SHORT EXERCISE A:
In the rows below, restate every line starting at the line that contains "You are a computer-use" and ending at the line that contains "click(x=475, y=78)", requests included, and add 83 to each coordinate in the answers. Leave the pictures out of your reply.

SOURCE DOCUMENT:
········

December 19, 2024

Eros: the poetry of sex, Poet in the city event

Panel: Chair – Kate Copstick, Dr Linda Grant, Professor Richard Parkinson and Adam O’Riordan

Location: King’s Place, London

Eros: the Poetry of Sex. For the sensationalist? Or the sensualist? And what of the crowd? It seemed an intense bunch that’s for sure with comments including, ‘we have all come here and enjoyed an evening with Eros’. With most of the audience aged over 50, we might expect some very experienced with Eros.

The bill would be the envy of any entertainment chat show.  Kate Copstick chaired the event, wowing with her cheeky assertions, brimming with energy in her readings of e e cummings, in place of a blushing Poet in the City representative. 

 

The other audience comments were poignant enough to recall – one audience member wished to know why the actual act of sexual intercourse isn’t the subject of more poetry, cumming’s aside, O’Riordan discussed the necessity for sophistication in a modern communication sphere where people are open enough to say ‘I want to fuck you’. I wonder if this is due to the world of internet dating, commodified, framed, three shot human fix, swipeable, interchangeable, where charisma seems shy to come hither. Anyway, Copstick’s suggested that he re-read  O’Riordan’s choice, Artichoke by Robin Robertson, to which he replied, in an unsatisfied manner and under his breathe, I’ve read it many times. I’m not sure what he was looking for that he couldn’t find in the lightly perfumed and dusted metaphor of the ‘quick, purpled beginnings of the male’.

The event opened with a beautiful reading, – Donne and his white linen, set the tone on which to build on both a diverse and sometimes personal discussion on the poetry of sex. Copstick in her soft Scottish lilt related her pubertal poetical awakenings, followed by readings of Catullus, characterising desire with an everlasting sleep, and then Ovid, Spenser and Whitman  – by the time we got to Whitman and his ‘little streams’ the audience was held in the grasp of the way that poetry can make you feel alive, make you relate to other humans across time, and in the genius’ hands, without identifying male or female or casting judgement. 

 

The readings continued with Verlaine’s Sappho’s ballad and Lorca’s Sonnet of sweet complaint and up flashed Hockney’s drawing of Lorca, in which we seemed to instantly understand the poet’s endeavour. Shedding a light on the history of sex and erotica, Prof Parkinson gave a necessarily academic rendering of ancient Egyptian and Greek historical records. Our bookmarks across the century for homosexual erotic poetry included Michelangelo, Cavafy, and EM Forster and then a slight divergence to Forster’s Maurice, which in the hands of Merchant Ivory in the 1980’s, related a poignant backstory; with a brief discussion on liberation and Pride and the devastating arrival of HIV. O’Riordan read from Michelangelo and Cavafy and Auden.

········

SHORT EXERCISE B:
List every member of the panel named in the text about the Eros event.

TASK INPUTS:

········

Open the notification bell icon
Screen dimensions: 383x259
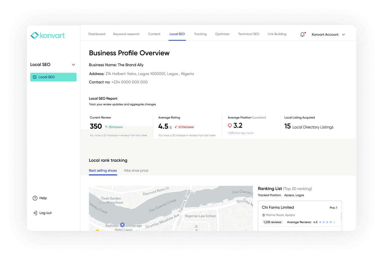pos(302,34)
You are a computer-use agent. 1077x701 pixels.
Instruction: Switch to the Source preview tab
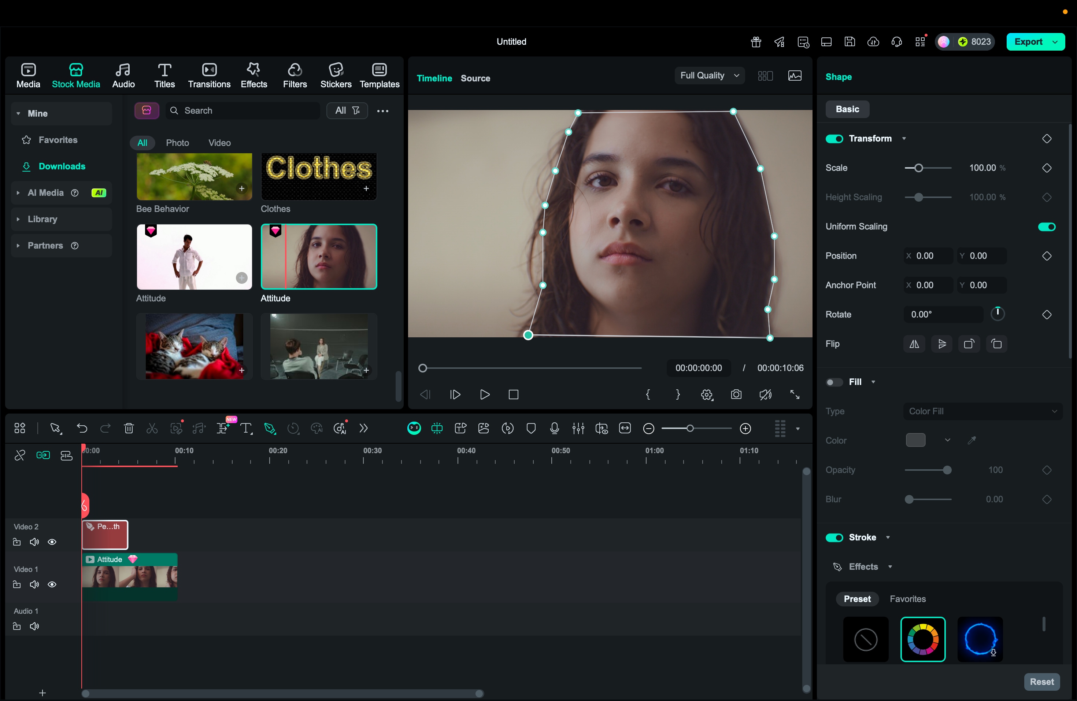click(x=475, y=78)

········

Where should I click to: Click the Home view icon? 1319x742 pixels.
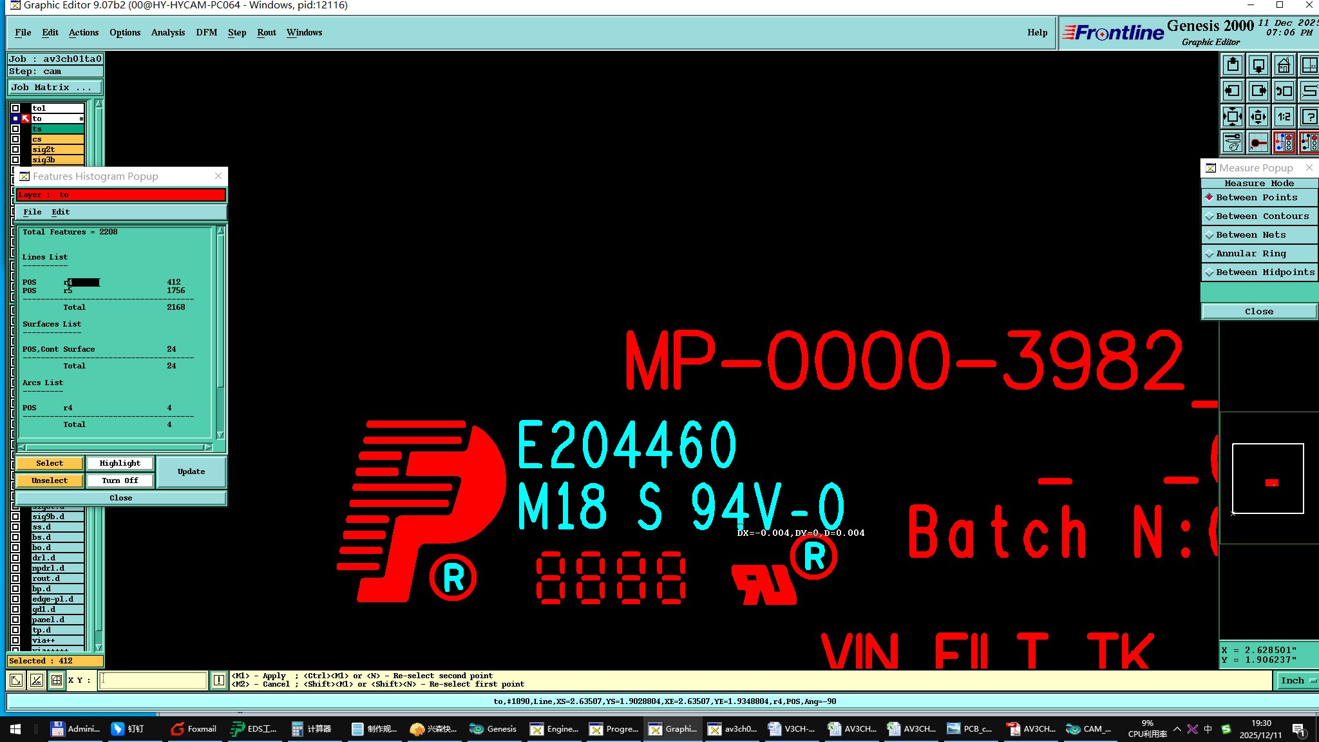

········

COMPLETE RESPONSE A:
You are a computer-use agent. 1077x701 pixels.
Instruction: Switch to the Source preview tab
click(x=558, y=161)

COMPLETE RESPONSE B:
Kate Copstick (Chair)
Dr Linda Grant
Professor Richard Parkinson
Adam O’Riordan